Ein weiterer wichtiger Aspekt menschlichen Verhaltens ist die immens gestiegene Mobilität von Menschen und Gütern.[15] Die Welt, in der sich die ersten Viren und Bakterien entwickelten, kannte noch keine Flugzeuge und keine globalisierte Wirtschaft.
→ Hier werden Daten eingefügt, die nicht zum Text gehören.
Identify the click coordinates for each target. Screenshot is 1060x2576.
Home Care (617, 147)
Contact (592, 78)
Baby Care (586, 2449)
Mit der Überbrückung langer Strecken in kurzer Zeit können sich auch Erreger in kürzester Zeit global unter Menschen und Tieren ausbreiten. Wie sich das auf das Infektionsgeschehen auswirkt, sehen wir an der schnellen weltweiten Verbreitung der aktuellen Corona-Pandemie und, trotz aller Vorsichts- und Hygienemaßnahmen, an der Steigerung der Neuinfektionszahlen durch Reiserückkehrer.

Fazit

All das kann uns leicht demoralisieren und frustrieren. Es gibt allerdings viele Menschen, die sich jetzt schon für eine Welt einsetzen, in der Pandemien weniger wahrscheinlich sind. Wir selbst können Teil dieser Veränderung sein und optimistisch in die Zukunft blicken. Dabei werden wir merken, dass der Weg eine spannende Reise voller neuer Entdeckungen für uns sein kann.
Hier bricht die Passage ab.